The Battle of Oriskany was fought on August 6, 1777 in Oneida County, New York during the siege of Fort Stanwix. It was an attempt by Tories and British Iroquois allies to ambush a Patriot relief column headed for the fort. Heavy rain and dogged defense by the colonists and their Oneida allies saved them from destruction. While Fort Stanwix is widely believed to be haunted, the Oriskany battlefield has its own reputation for the macabre.
As British forces lay siege to Fort Stanwix, 800 Tryon County militia and Oneida warriors under General Nicholas Herkimer rushed to its defense. The British were alerted to their approach and a force of approximately 1,200 British troops and Iroquois braves under Sir. John Johnson and Joseph Brant planned an ambush. Just six miles from their objective, in a marshy ravine, Seneca warriors waited for the column of Colonial militia.
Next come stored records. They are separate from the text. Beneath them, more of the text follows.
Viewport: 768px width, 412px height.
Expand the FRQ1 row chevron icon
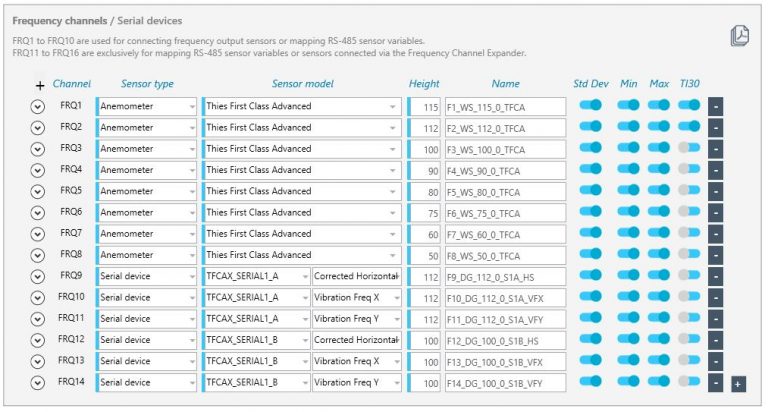coord(38,106)
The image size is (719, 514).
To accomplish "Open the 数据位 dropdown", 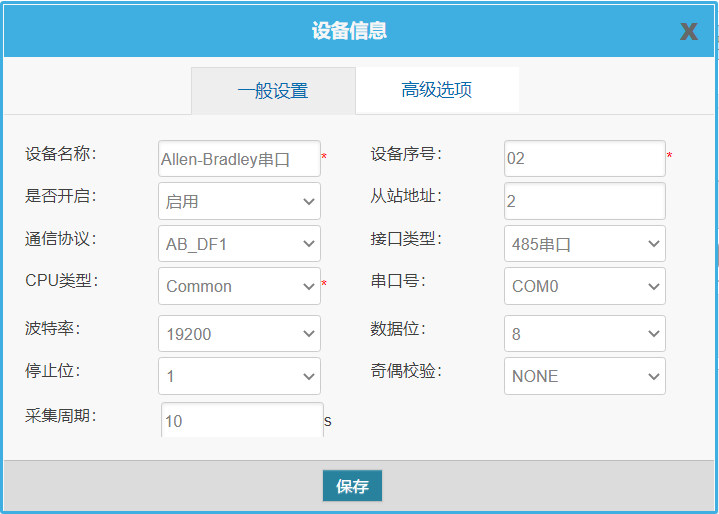I will coord(584,334).
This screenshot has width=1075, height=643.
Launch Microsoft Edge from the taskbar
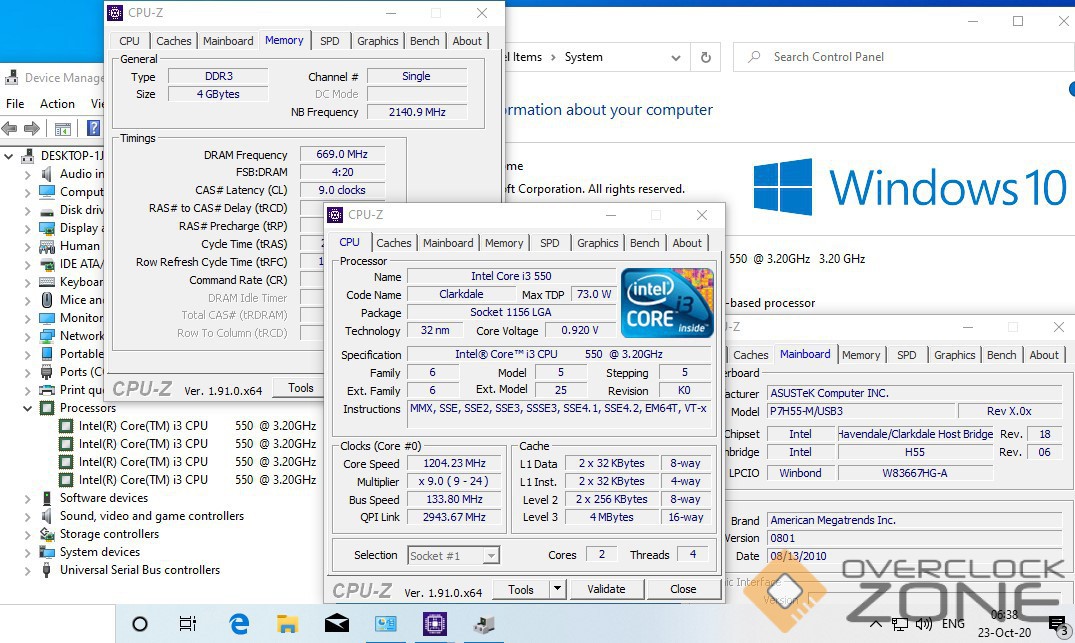pos(239,624)
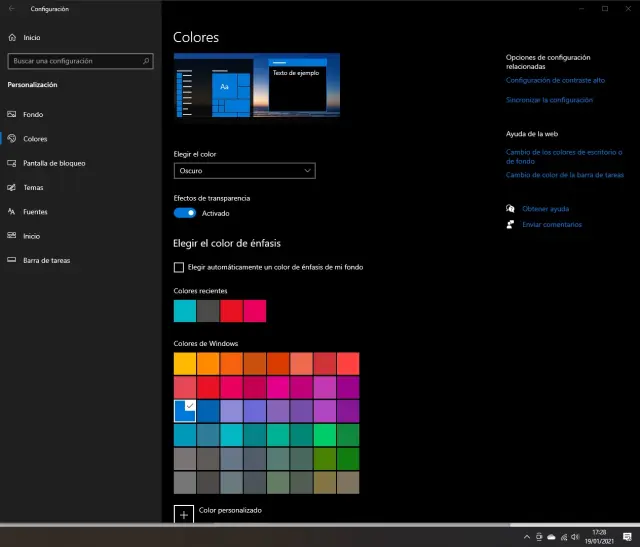Open Enviar comentarios link
This screenshot has height=547, width=640.
[x=551, y=224]
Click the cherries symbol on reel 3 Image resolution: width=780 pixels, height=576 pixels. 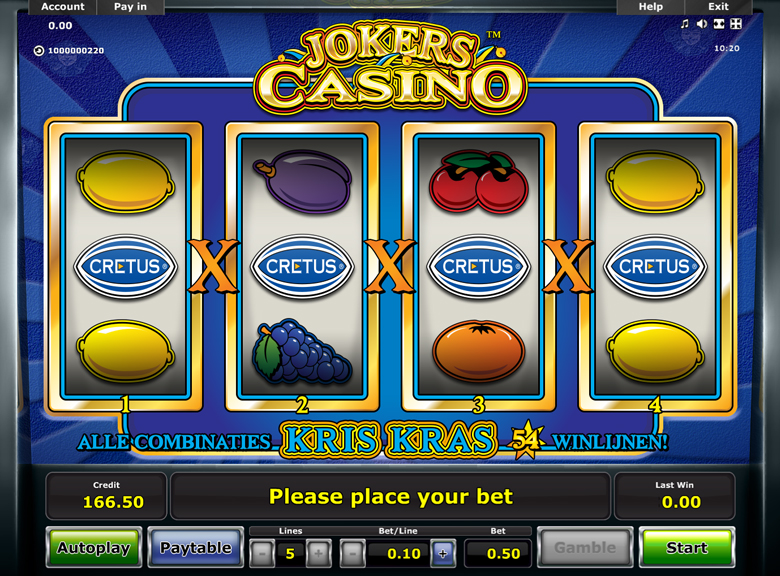pyautogui.click(x=478, y=182)
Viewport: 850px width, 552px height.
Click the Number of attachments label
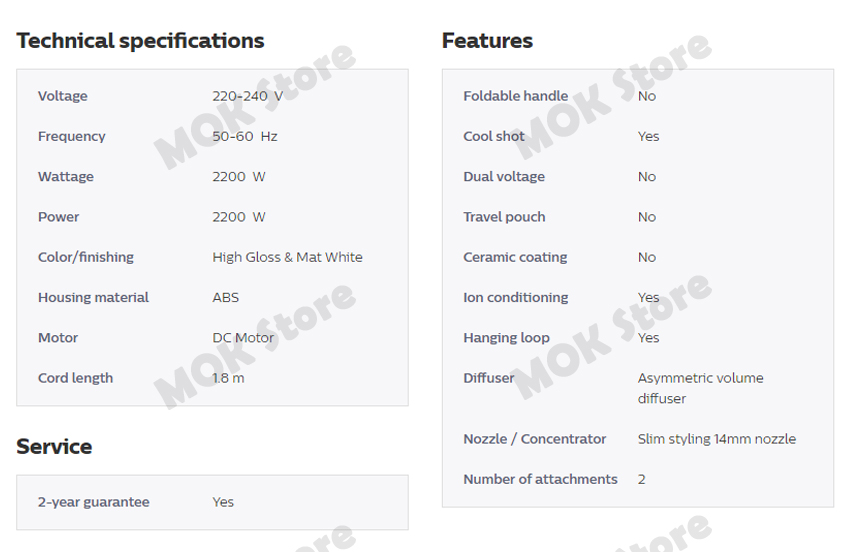tap(540, 479)
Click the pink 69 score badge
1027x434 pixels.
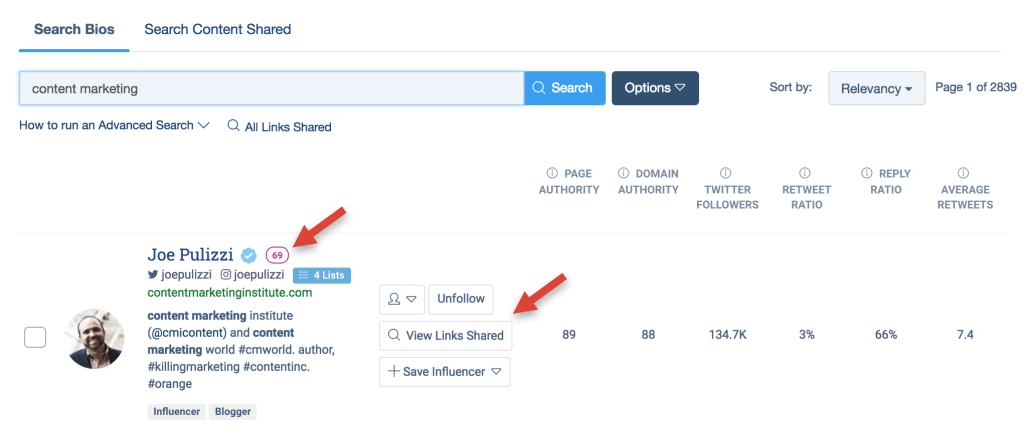[277, 255]
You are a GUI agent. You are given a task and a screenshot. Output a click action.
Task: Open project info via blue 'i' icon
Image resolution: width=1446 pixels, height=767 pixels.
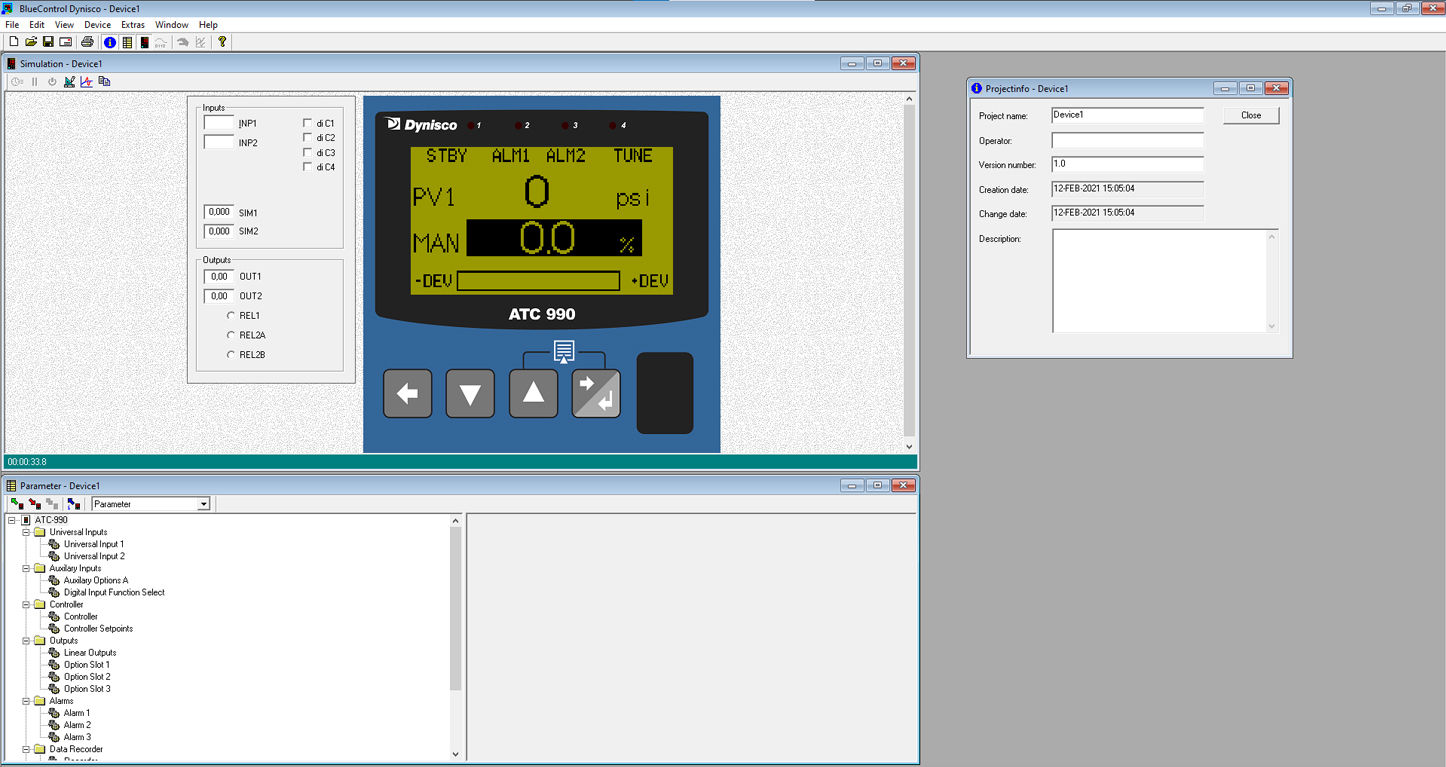110,42
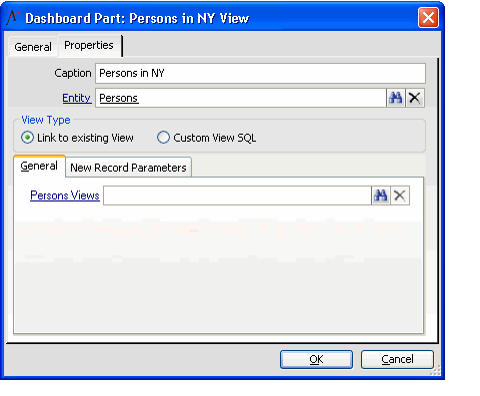Open the Properties tab
Screen dimensions: 480x396
click(x=89, y=45)
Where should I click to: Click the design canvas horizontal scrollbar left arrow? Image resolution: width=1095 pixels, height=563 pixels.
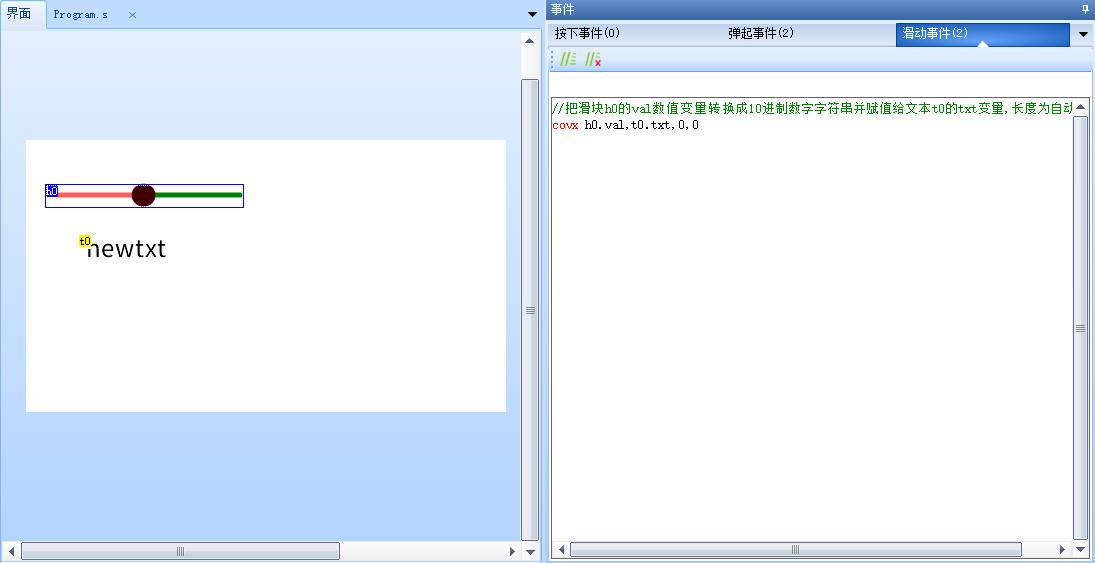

Impatient, the Seneca warriors opened fire before completely entrapping the Colonial militia. General Herkimer was shot in the leg, but refused to be carried from the field. “I will face the enemy,” he said. The battle raged over several hundred yards. A thunderstorm interrupted the fighting, giving the colonists time to establish a last line of defense on a hill while British reinforcements left their camps outside Fort Stanwix to join the battle.